§ **YOUR TASK**
Find the word "will" in the records and copy every line where it occurs.

§ **INPUT RECORDS**
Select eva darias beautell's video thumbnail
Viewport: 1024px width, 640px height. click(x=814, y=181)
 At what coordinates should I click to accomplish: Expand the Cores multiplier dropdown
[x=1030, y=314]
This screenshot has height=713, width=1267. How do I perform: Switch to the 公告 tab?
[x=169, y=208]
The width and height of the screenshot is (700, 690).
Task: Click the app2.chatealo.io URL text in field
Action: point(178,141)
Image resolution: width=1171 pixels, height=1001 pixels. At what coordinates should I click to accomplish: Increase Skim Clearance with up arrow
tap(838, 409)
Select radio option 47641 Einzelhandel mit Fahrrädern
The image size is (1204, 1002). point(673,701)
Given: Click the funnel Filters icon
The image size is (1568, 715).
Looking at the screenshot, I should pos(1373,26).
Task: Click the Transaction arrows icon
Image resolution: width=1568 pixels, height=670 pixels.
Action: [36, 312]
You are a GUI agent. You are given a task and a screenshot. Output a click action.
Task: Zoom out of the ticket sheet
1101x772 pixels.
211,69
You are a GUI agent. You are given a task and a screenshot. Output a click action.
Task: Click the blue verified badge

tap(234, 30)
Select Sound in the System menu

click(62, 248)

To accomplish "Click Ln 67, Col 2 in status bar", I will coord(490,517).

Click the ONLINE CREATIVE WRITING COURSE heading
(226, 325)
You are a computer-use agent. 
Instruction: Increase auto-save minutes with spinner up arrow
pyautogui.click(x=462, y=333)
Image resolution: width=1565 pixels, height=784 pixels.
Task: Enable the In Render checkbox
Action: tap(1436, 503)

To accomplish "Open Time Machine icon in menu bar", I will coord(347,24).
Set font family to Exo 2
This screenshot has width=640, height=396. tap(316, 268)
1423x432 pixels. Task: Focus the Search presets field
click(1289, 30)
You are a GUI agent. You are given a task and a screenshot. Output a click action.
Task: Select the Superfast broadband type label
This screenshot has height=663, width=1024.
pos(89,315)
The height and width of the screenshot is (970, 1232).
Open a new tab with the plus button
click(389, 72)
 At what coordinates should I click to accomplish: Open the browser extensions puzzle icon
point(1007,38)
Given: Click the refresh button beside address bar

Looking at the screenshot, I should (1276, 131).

§ **WRITTEN RESPONSE**
To accomplish "Click Ln 67, Col 2 in status bar", I will coord(490,517).
To accomplish "Open Time Machine icon in menu bar", I will coord(347,24).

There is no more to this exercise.